13 мая 1998 г.
…От С., чья сестра надула Валю на 21 с лишком млн. (старых) рублей, прислали снова очень странное письмо: мол, нужна помощь в издании Лермонтова и чего-то еще…
Сначала я думала, что они накололи Валю на 15 млн. Оказалось, на большую сумму, которая для Вали сейчас попросту неподъемна. Блок не расходится, мертвым грузом в магазинах лежат все Валины книги. Думаю, что С. не столь глуп, как придуривается, т.к. хорошо знает, с каким трудом мы сейчас даже «Автограф» вынуждены перед юбилеем спасать.
Я и раньше не доверяла ему, а теперь… но обижаться можно только на Валю, который не захотел никого слушать, кто был против этого, так называемого проекта. А душа С. ( брата, сестры ?) оказалась еще большими потемками, чем даже у сугубых чужаков. И ничего не поделаешь.
Благородство С. оказалось за прямой Валин счет… И ни разу этот человек не спросил, а как вы там, ребята, сводите ли концы с концами. Оглоблей по голове за Валину доброту и – будто ничего не было. Конверты с письмами его перестали мы даже распечатывать. Валя, должно быть, обескуражен.
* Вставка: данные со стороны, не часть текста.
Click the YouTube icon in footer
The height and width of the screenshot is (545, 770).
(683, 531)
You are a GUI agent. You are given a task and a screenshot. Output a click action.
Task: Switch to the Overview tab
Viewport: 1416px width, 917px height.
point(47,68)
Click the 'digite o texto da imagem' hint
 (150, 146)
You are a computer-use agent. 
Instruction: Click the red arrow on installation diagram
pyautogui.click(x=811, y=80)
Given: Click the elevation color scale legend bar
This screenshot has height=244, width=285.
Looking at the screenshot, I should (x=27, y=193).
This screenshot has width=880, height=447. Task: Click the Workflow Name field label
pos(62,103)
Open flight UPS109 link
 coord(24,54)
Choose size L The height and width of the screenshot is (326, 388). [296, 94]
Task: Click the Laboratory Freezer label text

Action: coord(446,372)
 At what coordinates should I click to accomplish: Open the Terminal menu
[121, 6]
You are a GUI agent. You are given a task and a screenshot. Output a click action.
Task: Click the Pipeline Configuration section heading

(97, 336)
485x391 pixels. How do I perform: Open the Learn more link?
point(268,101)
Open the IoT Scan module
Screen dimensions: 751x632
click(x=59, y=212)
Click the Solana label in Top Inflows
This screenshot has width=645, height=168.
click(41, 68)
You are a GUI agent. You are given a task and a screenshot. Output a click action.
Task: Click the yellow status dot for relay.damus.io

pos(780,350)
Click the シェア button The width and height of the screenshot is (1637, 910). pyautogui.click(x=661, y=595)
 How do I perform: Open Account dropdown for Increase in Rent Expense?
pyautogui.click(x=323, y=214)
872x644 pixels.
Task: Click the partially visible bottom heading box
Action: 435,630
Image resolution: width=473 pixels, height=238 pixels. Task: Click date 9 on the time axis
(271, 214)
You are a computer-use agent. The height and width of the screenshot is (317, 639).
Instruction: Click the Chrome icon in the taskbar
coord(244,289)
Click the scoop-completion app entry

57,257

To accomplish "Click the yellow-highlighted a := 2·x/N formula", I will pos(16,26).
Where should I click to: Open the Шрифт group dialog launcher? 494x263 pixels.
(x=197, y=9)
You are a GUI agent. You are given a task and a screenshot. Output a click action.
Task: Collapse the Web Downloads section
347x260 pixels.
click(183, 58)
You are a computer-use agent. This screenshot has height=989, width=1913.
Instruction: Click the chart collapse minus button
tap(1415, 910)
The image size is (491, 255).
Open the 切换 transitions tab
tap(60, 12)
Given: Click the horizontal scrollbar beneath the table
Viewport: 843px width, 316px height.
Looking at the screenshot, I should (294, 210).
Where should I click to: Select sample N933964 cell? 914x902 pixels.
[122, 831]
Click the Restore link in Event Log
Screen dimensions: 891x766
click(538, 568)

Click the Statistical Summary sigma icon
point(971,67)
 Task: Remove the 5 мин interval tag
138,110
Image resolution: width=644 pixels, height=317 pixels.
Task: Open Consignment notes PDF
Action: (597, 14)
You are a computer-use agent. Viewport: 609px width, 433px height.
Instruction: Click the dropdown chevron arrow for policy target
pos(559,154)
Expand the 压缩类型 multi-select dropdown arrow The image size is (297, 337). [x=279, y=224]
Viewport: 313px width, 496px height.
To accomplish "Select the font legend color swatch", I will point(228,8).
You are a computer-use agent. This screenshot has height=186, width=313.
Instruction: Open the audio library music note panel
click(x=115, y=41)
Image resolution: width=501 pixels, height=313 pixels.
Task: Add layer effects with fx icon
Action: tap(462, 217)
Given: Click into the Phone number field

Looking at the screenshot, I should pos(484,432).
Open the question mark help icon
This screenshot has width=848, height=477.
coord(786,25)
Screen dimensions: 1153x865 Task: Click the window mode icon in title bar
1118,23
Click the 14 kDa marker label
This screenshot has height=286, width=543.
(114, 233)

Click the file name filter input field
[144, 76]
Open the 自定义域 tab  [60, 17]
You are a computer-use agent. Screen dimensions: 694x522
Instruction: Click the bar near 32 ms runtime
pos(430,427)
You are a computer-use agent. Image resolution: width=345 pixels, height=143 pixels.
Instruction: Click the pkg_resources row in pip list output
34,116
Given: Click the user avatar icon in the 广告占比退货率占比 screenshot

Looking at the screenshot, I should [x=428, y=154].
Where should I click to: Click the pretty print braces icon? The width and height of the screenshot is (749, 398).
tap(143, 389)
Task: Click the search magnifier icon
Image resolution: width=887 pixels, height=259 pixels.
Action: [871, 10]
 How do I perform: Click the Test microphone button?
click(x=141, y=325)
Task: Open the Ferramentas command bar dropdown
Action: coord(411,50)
…Приехал Валерий Ив. Шашин – повозиться с факсом. Что-то получится. Хорошо бы при этом он не потерял способности передавать. Принимать – мы уже давно ничего не принимаем.
…Мой факс в «Известиях» передан Юферовой Юр.Вас. Буйде. Этот автор – хороший, когда-то я просила его сделать что-либо для нас. Выходит, из Нового времени он снова вернулся к газетному делу… когда-то он работал в «Российской газете». Не хотелось бы, чтобы он меня в себе разочаровал. Подождем до завтра, когда он будет в редакции.
Позвонил с нового телефона (в новой комнате) Валя (из Московского СП), попросил меня проверить обратную связь. Не вышло. И он почему-то молчит, вместо того, чтобы снова домой позвонить…
Валя так и не позвонил с нового номера телефона. И я некоторым образом парализована. В.И. упражняется с факсом, а мне должны позвонить, и я должна была позвонить семейству Берестова. После трех – не могу… У нас всегда, даже хорошее, – часто очень даже не вовремя.
…Погода, как глубокой осенью, и, похоже, не на одни сутки, хотя прогноз был – небо в облачности, но вероятность дождя мала. А тут еще в такое похолодание горячую воду отключили. Странные все-таки мы – российские люди. Все как-то у нас невпопад с жизнью.
Валерий упражняется с факсом, я вынуждена бездельничать, Валя теперь уже тоже не прозвонит.
С Валерием Ив. говорили о том, кто с каких пор себя помнит. Он рассказывал, как в 4 года он тонул и, мол, знает об этом только со слов взрослых. И вообще почему-то помнит себя с поздних довольно лет. Я же рассказала ему свое первое воспоминание, которое стоит перед глазами очень красочное, будто было все совсем недавно. Я – маленькая, с «перевязанными» еще ножками и ручками, какие еще бывают у полуторагодовалых детей, по деревянной, довольно крутой лестнице с перилами, до коих я, конечно, не достаю, поднимаю кастрюльку, в которой на донышке козье молоко, на верху лестницы в игре солнечных лучей, то открываемых, то закрываемых облаками, стоит молодая женщина в вязаном из белых ниток глубоком берете и в легком светлом платье и говорит: «Ну, давай, еще раз!» Я ставлю кастрюльку на ступеньку выше, потом забираюсь на эту ступеньку сама. «Ну, давай, еще раз!» Я снова переставляю выше кастрюльку, потом взбираюсь на эту ступеньку сама.
Эта картинка – из жизни, когда еще была жива моя мать. Вскорости ее не стало. И я ничего другого, когда она что-то делала etc, не помню. Следующее острое воспоминание связано с ней, когда ее уже не было в живых. И я оставалась дома часто одна – отец замыкал меня на ключ. Следующее воспоминание: разбился мамин флакон – огромный с притертой пробкой, которую я не смогла вытянуть, и я рыдаю над осколками, а по комнате, где я заперта и окно которой заросло снежными лохматыми разводами – лесом белым дремучим – стелется запах. Я помню его до сих пор. Такой отчаянно рыдающей и застал меня отец, который схватил меня с пола, прижал к себе, испугавшись за ребенка задним числом: все произошло перед тем, как дети засыпают, когда взрослых нет.